Ou seja, as pessoas lembram-se das leis quando lhes interessa mas quando são um inconveniente o Estado de Direito ou a Constituição nem lhes passa pelo espírito e não hesitam em prevaricar.
Pode aplicar tudo o que foi escrito no artigo à proteção do património: ruína de prédios para construir por cima, fachadismo, janelas e portas de alumínio em edifícios históricos, publicidade selvagem, marquises fechadas, ar-condicionado nas fachadas...

Peão disse...

Retomo o tema dos bónus de produtividade que estavam a ser pagos aos fiscais da EMEL.

Na minha opinião, o bónus de produtividade era (e continua a ser) uma boa ideia.

Mas mesmo quem dele discorda como incentivo à fiscalização dos lugares tarifados, devia apoiá-lo, pelo menos, como incentivo à fiscalização (e reboque imediato) do estacionamento sobre o passeio e sobre as passadeiras.

Fica a proposta para o Vereador Nunes da Silva -- vai continuar a falar e a fazer poses, ou vai agir em concreto, no terreno?

Bárbaro dos subúrbios que odeia generalizações disse...

Chorem-me um rio, que eu tenho garagem no meu prédio bem longe de Lisboa e uso-a. Odeio esta gente cobarde que usa o carro como arma de arremesso contra a liberdade dos outros: isto tanto vale para os fundamentalistas anti-carro que para aqui pululam como para os energúmenos retratados neste post.
Eu próprio, na zona em que morei antes de actual, travei uma batalha com a Câmara Municipal e Junta de Freguesia para serem instalados pilaretes ou coisa do género nos passeios, porque o abuso era evidente.

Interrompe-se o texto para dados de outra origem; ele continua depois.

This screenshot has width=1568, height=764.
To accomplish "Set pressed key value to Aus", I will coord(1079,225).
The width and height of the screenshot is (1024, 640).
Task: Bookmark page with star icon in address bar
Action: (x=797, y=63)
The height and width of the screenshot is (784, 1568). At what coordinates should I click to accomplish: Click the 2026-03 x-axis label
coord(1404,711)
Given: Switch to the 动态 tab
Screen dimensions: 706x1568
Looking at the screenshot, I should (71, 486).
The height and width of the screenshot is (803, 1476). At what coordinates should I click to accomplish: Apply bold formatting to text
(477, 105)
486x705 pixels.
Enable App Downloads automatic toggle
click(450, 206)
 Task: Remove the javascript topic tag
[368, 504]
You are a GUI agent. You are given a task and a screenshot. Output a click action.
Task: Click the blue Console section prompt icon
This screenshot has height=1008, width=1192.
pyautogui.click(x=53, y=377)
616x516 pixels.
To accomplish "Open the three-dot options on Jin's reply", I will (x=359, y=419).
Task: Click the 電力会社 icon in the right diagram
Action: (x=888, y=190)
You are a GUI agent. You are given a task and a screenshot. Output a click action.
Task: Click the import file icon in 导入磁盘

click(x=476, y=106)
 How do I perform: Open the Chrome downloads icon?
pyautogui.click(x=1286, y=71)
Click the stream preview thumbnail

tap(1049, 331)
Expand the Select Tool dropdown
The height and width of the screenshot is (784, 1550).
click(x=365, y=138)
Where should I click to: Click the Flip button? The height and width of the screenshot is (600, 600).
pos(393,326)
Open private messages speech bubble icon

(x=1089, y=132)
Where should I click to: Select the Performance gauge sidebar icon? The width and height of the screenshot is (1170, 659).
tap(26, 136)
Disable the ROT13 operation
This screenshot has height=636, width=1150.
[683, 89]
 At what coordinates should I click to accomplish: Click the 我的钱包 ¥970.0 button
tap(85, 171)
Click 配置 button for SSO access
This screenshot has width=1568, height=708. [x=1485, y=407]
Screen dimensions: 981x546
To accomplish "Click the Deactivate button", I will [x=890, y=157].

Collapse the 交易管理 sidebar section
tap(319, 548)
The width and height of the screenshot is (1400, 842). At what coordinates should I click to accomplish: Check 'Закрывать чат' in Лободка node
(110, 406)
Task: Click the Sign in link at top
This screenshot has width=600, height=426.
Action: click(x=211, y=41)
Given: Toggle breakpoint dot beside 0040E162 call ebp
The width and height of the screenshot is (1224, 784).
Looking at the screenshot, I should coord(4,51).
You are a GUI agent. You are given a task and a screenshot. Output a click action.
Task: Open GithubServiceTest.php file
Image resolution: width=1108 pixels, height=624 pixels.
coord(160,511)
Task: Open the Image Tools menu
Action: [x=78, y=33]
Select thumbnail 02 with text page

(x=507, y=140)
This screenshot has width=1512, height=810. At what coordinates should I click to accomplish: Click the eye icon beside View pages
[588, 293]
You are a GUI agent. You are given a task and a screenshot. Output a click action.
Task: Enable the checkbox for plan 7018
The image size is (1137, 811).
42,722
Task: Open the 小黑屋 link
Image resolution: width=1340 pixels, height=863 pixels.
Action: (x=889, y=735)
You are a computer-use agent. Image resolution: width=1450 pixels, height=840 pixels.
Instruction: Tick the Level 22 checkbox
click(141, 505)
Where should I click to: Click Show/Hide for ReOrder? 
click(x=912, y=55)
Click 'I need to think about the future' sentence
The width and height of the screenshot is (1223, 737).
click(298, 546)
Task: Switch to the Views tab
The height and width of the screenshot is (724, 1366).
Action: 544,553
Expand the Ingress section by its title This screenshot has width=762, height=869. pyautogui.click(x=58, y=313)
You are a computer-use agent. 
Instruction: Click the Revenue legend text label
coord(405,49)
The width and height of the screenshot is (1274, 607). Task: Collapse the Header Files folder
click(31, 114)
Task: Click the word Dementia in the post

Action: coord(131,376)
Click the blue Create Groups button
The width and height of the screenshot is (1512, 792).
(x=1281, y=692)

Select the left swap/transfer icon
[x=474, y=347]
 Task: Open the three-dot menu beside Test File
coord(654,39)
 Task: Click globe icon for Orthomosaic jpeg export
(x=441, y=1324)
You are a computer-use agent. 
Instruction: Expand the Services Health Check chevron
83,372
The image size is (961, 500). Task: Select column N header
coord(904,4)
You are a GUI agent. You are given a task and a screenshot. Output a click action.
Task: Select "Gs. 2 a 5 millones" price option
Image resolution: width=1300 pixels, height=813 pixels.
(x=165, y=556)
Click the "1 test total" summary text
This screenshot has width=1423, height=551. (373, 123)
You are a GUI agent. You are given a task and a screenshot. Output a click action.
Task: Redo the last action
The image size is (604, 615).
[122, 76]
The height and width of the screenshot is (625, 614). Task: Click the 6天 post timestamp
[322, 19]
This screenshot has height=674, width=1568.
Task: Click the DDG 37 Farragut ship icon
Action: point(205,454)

Até hoje nada foi feito e os analfabrutos continuam a abusar dos passeios e passagens para peões.



Reafirmo: não ponham todos no mesmo saco que só vos faz mal. E não se esqueçam dos que vivem fora de Lisboa e precisam MESMO da carripana; não somos como esses que vivem na Avenida de Roma e levam o carro para tudo, desde trabalhar no Parque das Nações ou Baixa ou para um café na Alameda.